Records excerpted from a collection

☆ ☆ ☆

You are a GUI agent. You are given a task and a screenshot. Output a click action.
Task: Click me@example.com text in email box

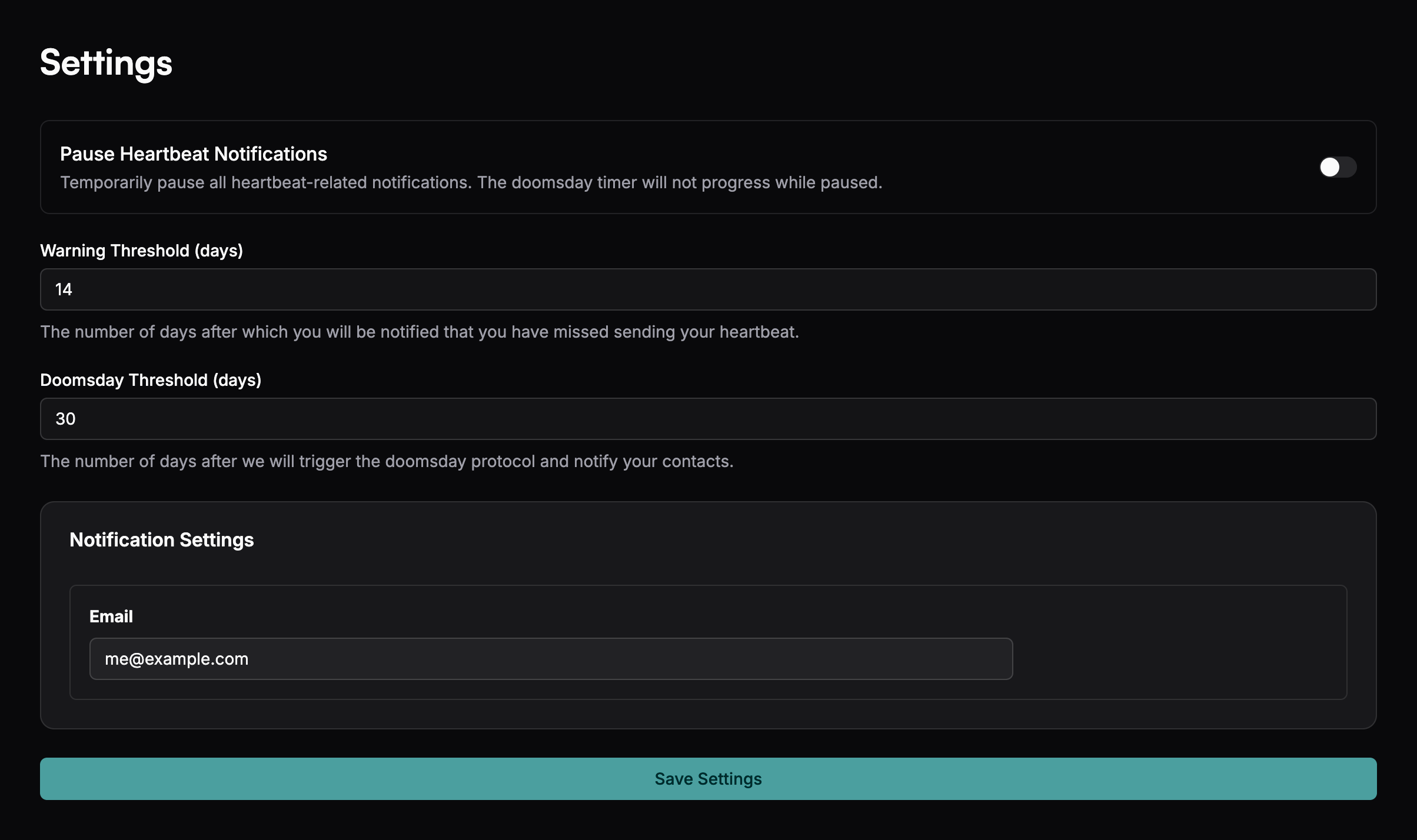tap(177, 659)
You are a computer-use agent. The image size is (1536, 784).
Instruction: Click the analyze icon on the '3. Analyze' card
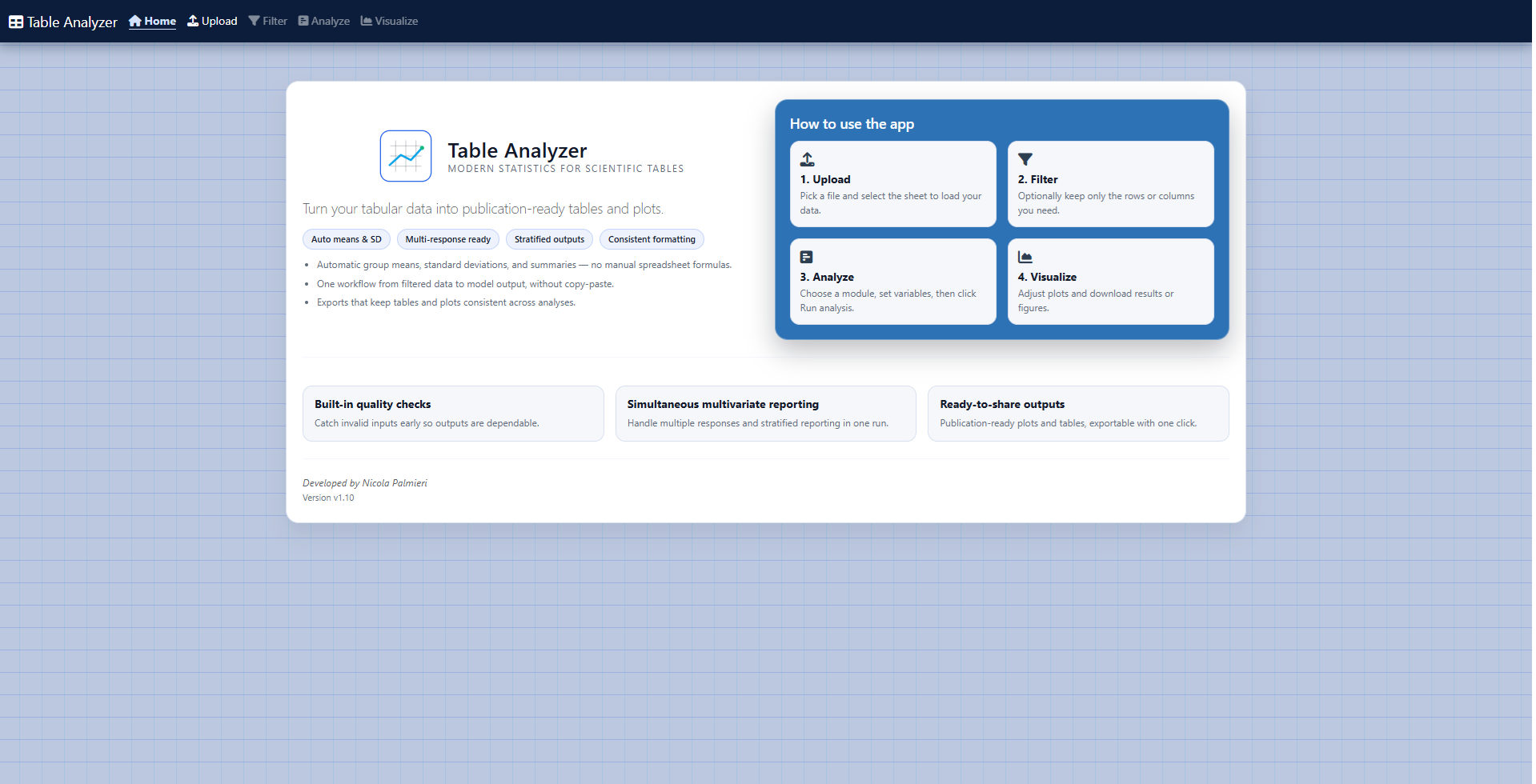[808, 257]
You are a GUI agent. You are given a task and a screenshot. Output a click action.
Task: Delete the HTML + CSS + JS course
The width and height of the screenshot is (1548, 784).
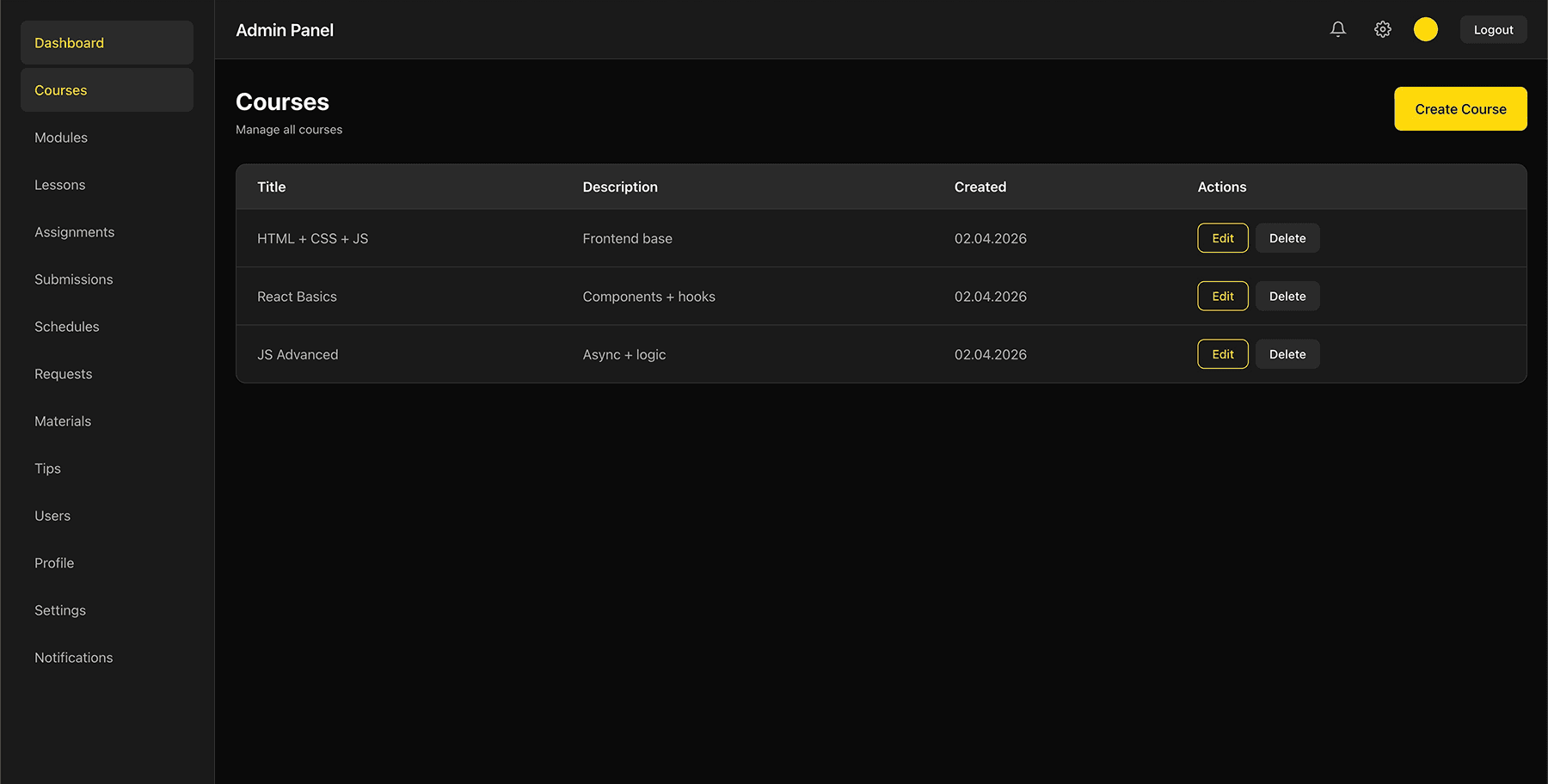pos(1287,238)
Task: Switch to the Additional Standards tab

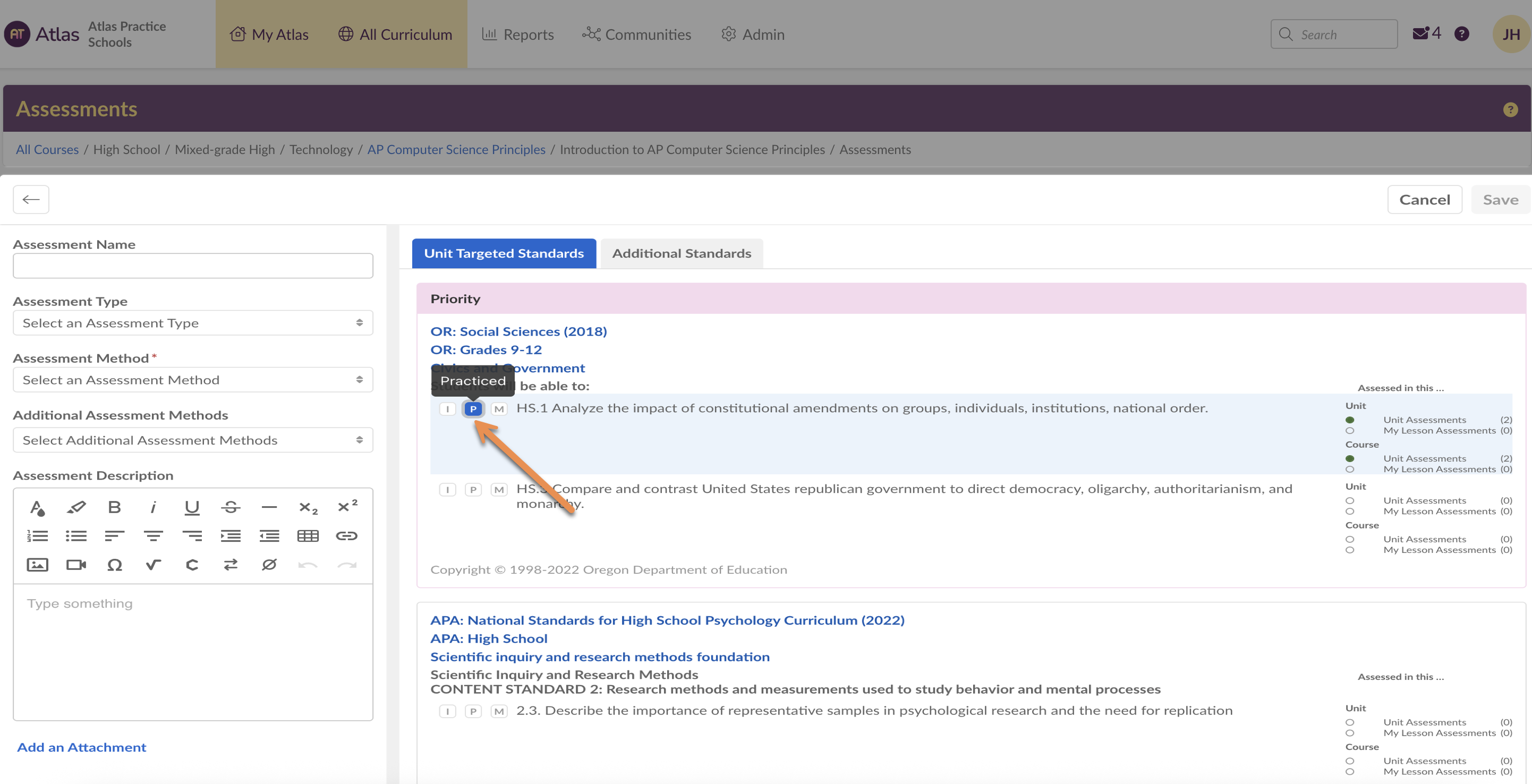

☆ ☆ ☆

• [Try it]: All the lines above must be written out exactly, without a single picture.

• [Written response]:
You are a GUI agent. You are given a task and a screenshot. Output a click action.
Task: Click me@example.com text in email box

tap(177, 659)
You are a computer-use agent. The image size is (1536, 784).
Instruction: Click the analyze icon on the '3. Analyze' card
[808, 257]
You are a GUI agent. You are given a task and a screenshot. Output a click action.
Task: Delete the HTML + CSS + JS course
The width and height of the screenshot is (1548, 784).
pos(1287,238)
Task: Switch to the Additional Standards tab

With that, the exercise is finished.